• _PROBLEM DESCRIPTION_: Duplicate the lines of material from the one containing "Go to next legend page with the down arrow" through the one containing "[x=87, y=687]", both lines included, and leave the pictures out of your answer.

• _MATERIAL_:

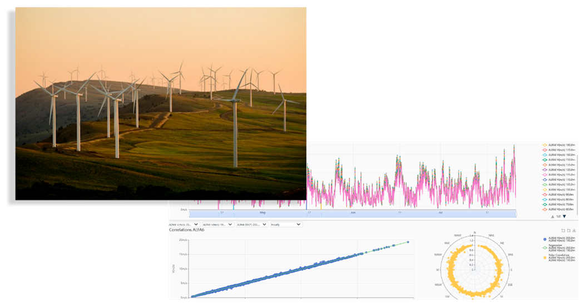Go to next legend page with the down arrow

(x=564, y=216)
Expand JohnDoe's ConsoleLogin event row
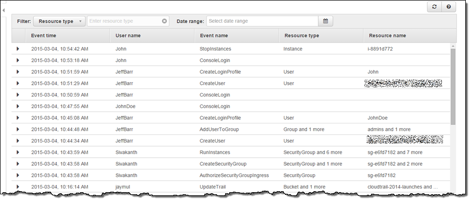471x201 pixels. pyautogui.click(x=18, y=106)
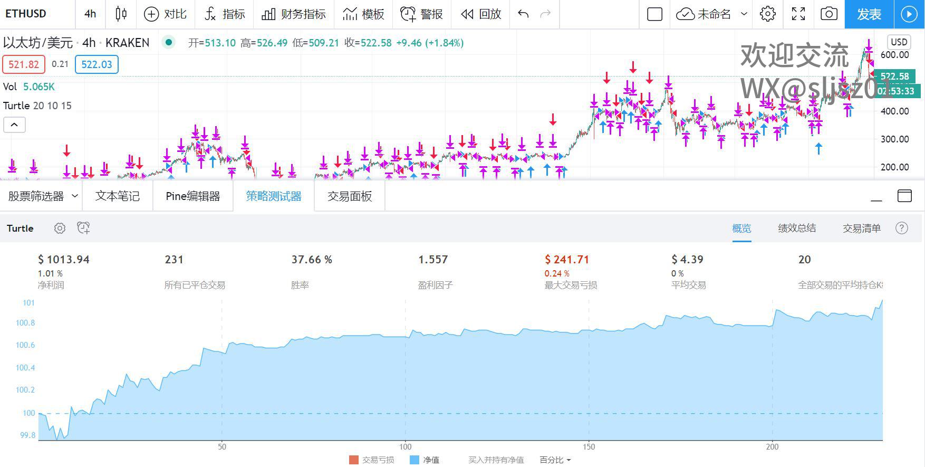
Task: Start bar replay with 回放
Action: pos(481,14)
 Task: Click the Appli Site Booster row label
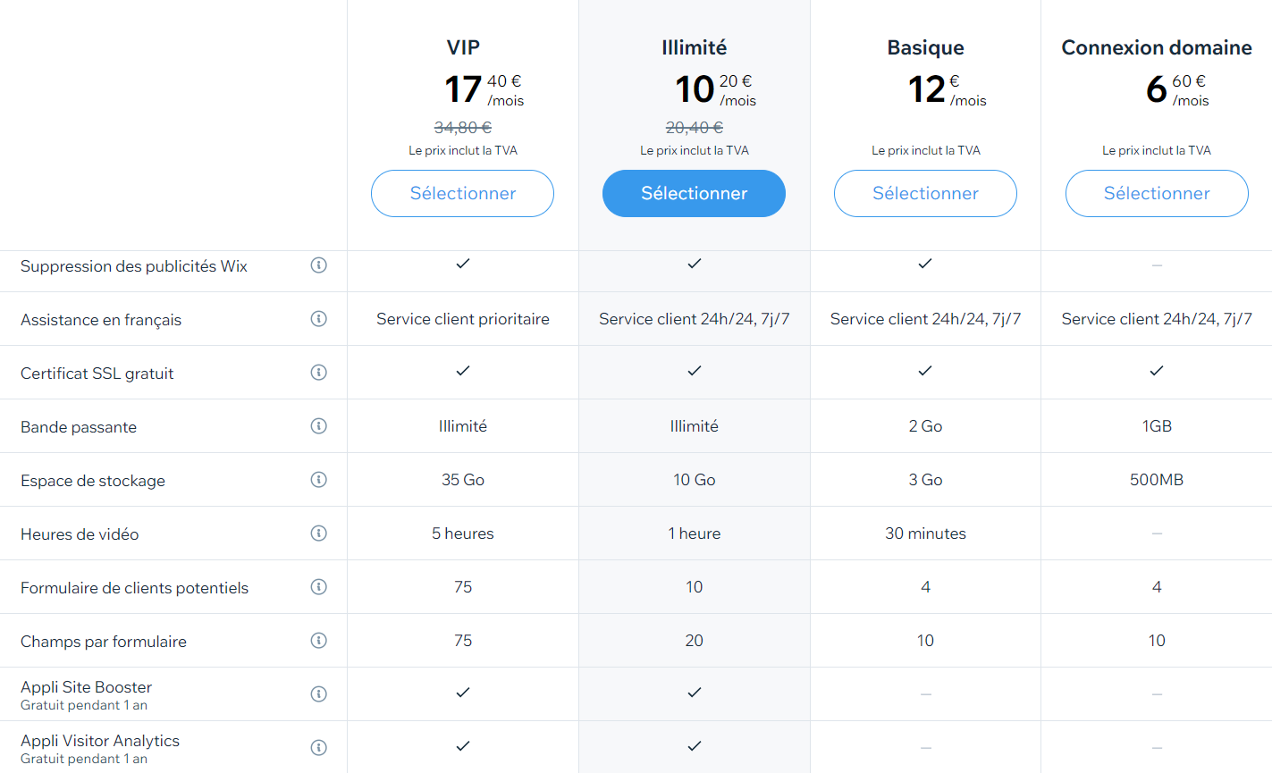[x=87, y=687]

--

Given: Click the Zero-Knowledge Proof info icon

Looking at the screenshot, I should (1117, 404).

• _EXERCISE SOLUTION_:
Go to next legend page with the down arrow

(x=564, y=216)
Expand JohnDoe's ConsoleLogin event row
471x201 pixels. pyautogui.click(x=18, y=106)
Task: Start bar replay with 回放
Action: pos(481,14)
 Task: Click the Appli Site Booster row label
[x=87, y=687]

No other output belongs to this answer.